Processed with VSCOcam with b1 presetI honestly can’t believe that as of right now I have someone who is willing to give me their time and who I can constantly talk to. But it’s not just that. I was looking at him the other day and I felt like I was looking at him and me through a stranger’s eyes. It was so surreal thinking that in front of me was a person whom I loved and who loved me back. Such a strange, amazing feeling how intertwined two human beings could become. There was a point in our lives when we were strangers, oblivious of each other’s existence, when we liked, perhaps even loved, other people. And now, the time has come for us to love one another, to give ourselves up for one another.
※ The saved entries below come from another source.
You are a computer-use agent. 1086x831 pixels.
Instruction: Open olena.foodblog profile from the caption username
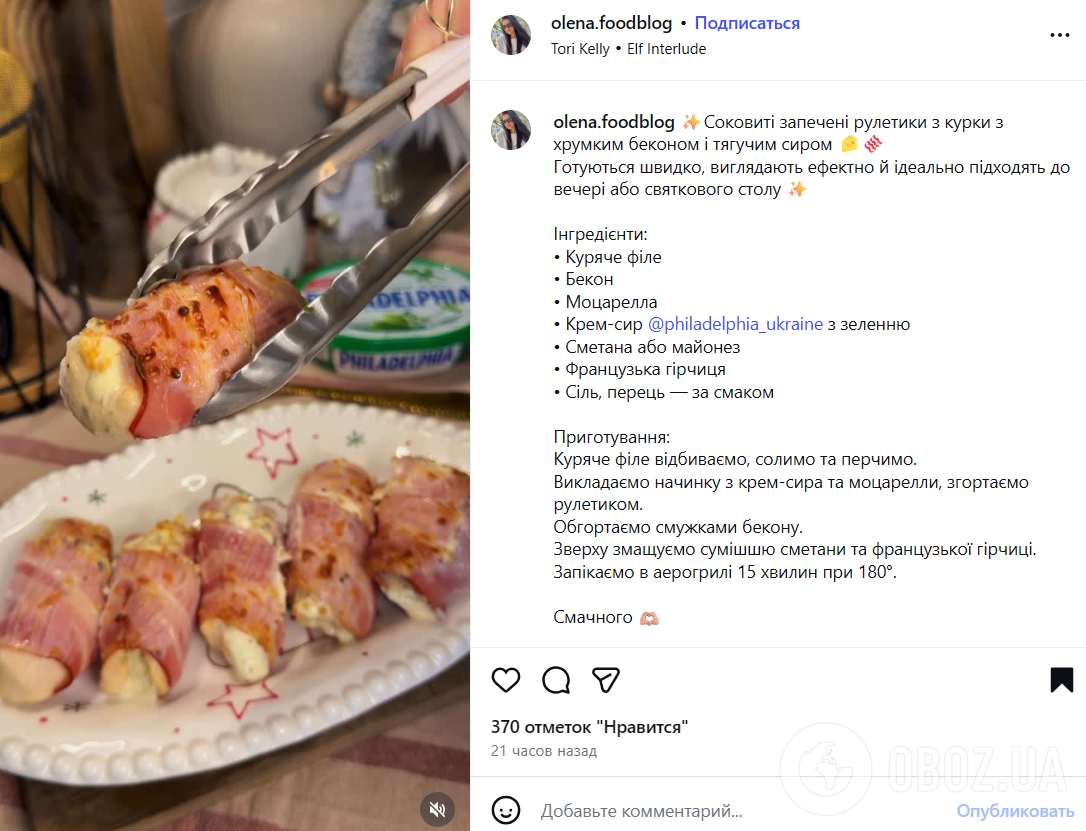[x=613, y=122]
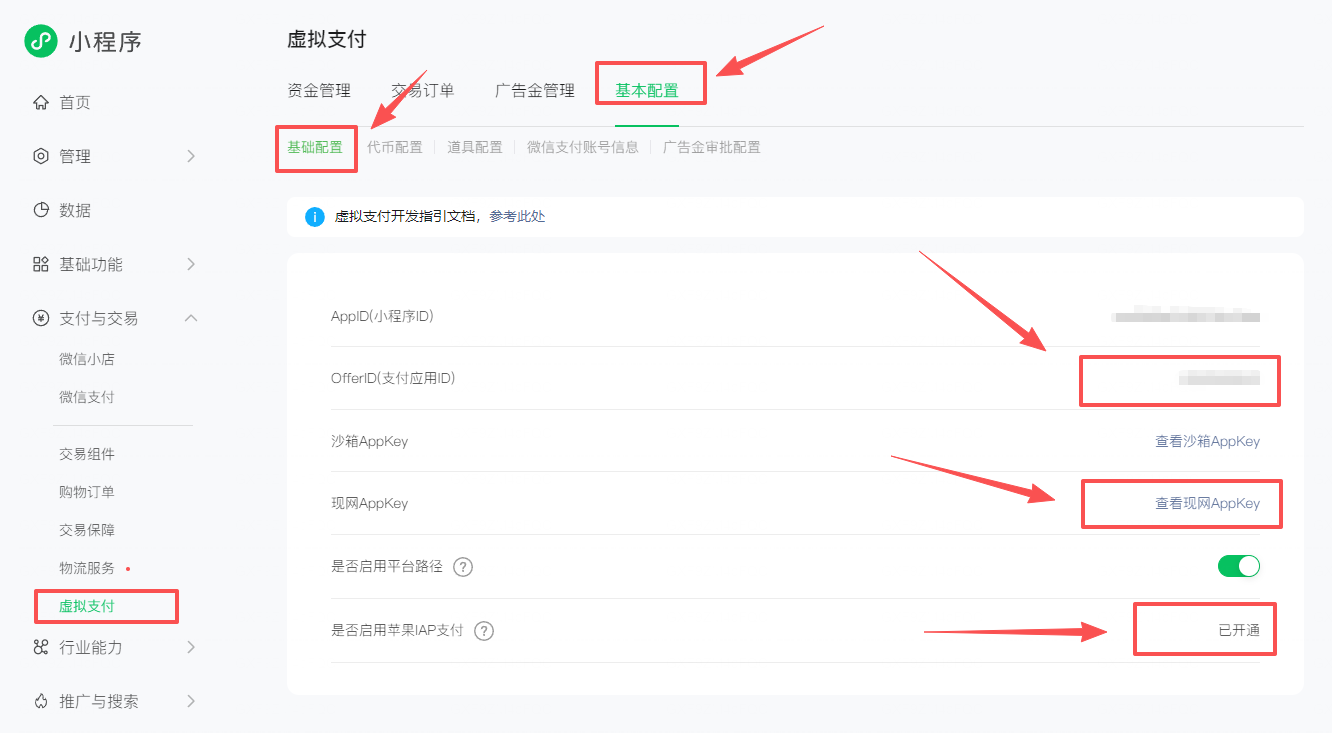Image resolution: width=1332 pixels, height=733 pixels.
Task: Click the green Mini Program logo icon
Action: (x=41, y=41)
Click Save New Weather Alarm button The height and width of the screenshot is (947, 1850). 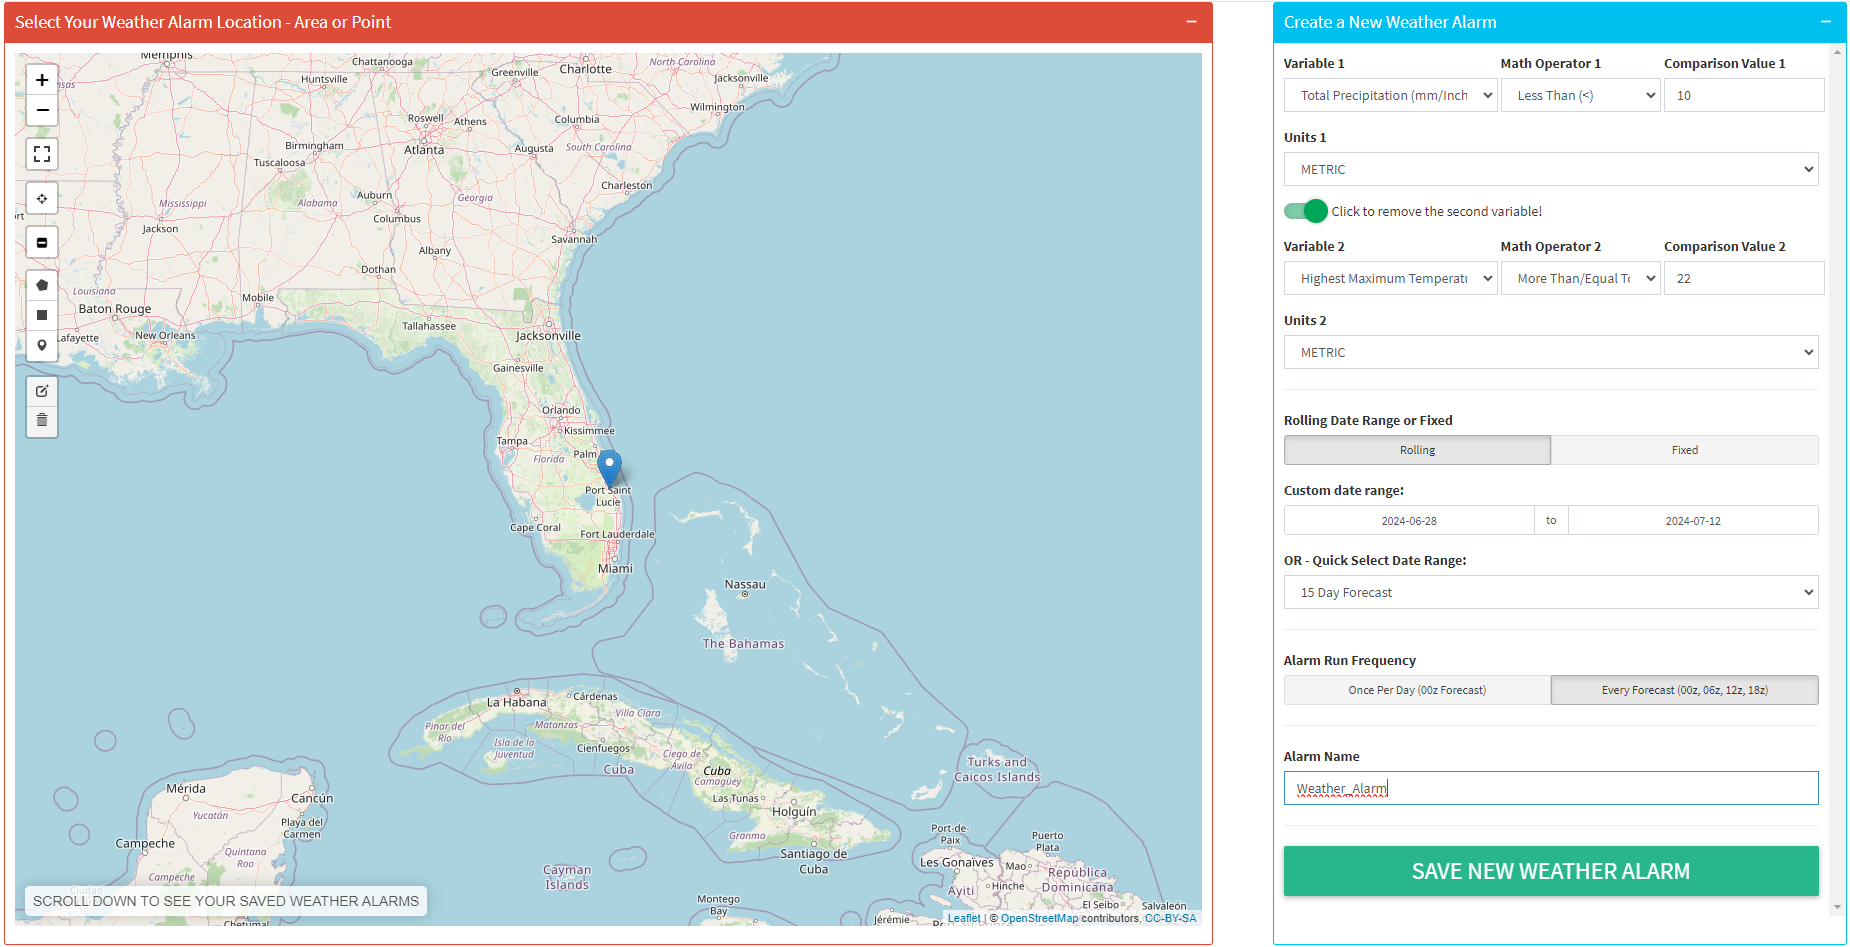1550,871
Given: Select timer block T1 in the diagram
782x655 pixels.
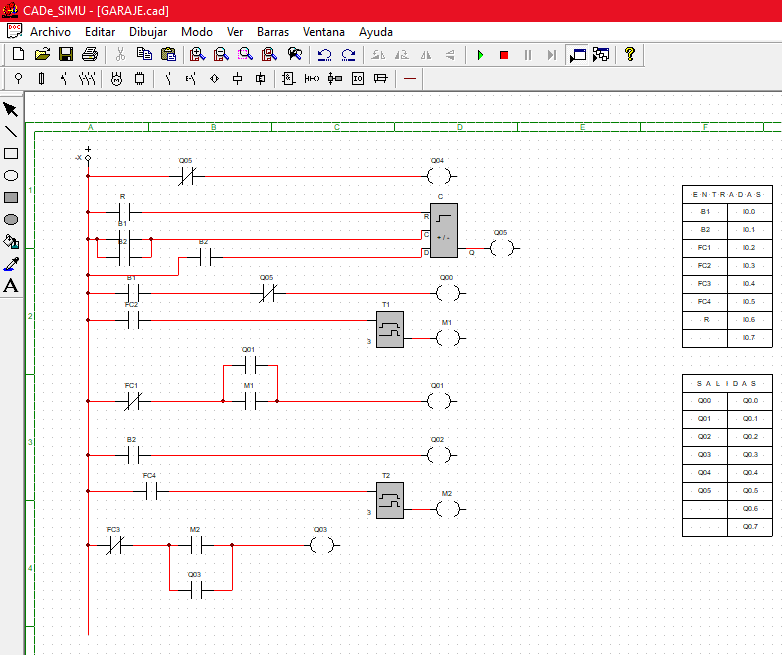Looking at the screenshot, I should pyautogui.click(x=389, y=329).
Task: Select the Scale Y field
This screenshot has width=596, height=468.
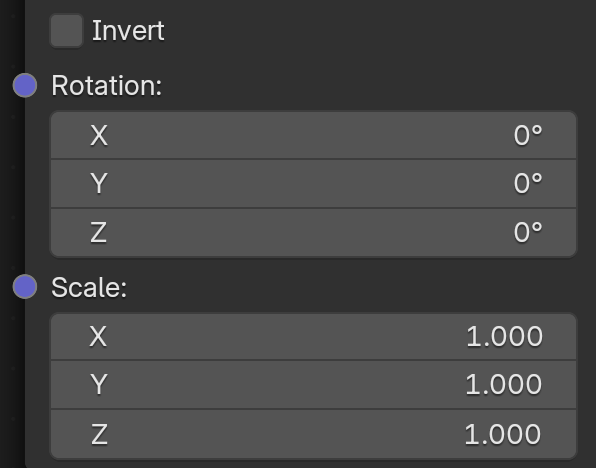Action: tap(314, 384)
Being so far from marriage but being able to so simply imagine every lovely aspect of it as well. I’m so thankful he continues to be in my life after all that we’ve gone through. I love him – that far I know.

Life nowadays is spent eating lots of sushi and spending time with him. So here’s sushi tuesday. Life is an awful mixture of confusion, love, sadness, and everything else. Let’s just say that though 2015 is a new year, this relationship is not. But that doesn’t make me give up or lose hope at all. Only makes me grow fonder of him and realize how fortunate I am to have him in my life.

I’ve also missed you too sushi.

“So” Sundays.

There’s a lot of catching up to do, but seeming that it’s a new year some new beginnings would be most appropriate. I guess this is why I have, yet again, started another blog – but this time for the public. It’s not even Sunday yet and I feel somewhat obliged to publish something on here.

I recently finished Kafka on the Shore by Haruki Murakami. Though a popular read, it most certainly resonated with every part of me. It’s a strange tale told from two ends, that from a fifteen-year old boy and a sixty-year old imbecile. The book I did not analyze for deep, incohKafkaerent metaphors; instead, I merely took each phrase and sentence as its own entity. Instead of overthinking, I just read in the moment. So many things stuck out to me that nothing stood out at all. It’s just one of those books that will amaze you and strike you as off-balance that you put down and do nothing else with. Just one of those books. I’ll end this short review with a quote from the novel.

“It’s like Tolstoy said. Happiness is an allegory, unhappiness a story.”

Now this blog isn’t just about my rants and such (though this post might be), but I’d like to take some time here to introduce myself. I am simply a Canadian-Korean, raised in Vancouver. I used to do ballet three times a week and studied non-stop. I took things in slowly and independently. I now attend Brown University. Maybe I shouldn’t be telling you all this now, but in all honesty, I have nothing to hide… anymore. I am so fortunate, but of course like any other human being, I overly stress out about nothing. I’m finding myself, but aren’t we all?

I feel like a lot of my life has been spent running towards something – running to my grandma’s arms, running to ballet class, running away from friends, running to a good college. Now it finally feels like I have nowhere to run to or run away from. Right now, it actually feels like I can breathe and am not suffocating. But that feeling might soon pass. Life feels unfittingly alright. But I’m excited and already stressed out for what’s to come. Overall, I know it’ll all come together in the end. I’m just rambling now.

Black coats are a must this winter. Black is always a necessity.

Fun fact #1: I love toast. Mainly with ketchup, but also with raspberry jam or Nutella.
Fun fact #2: I would like to die in a black hole. Interstellar copied my idea.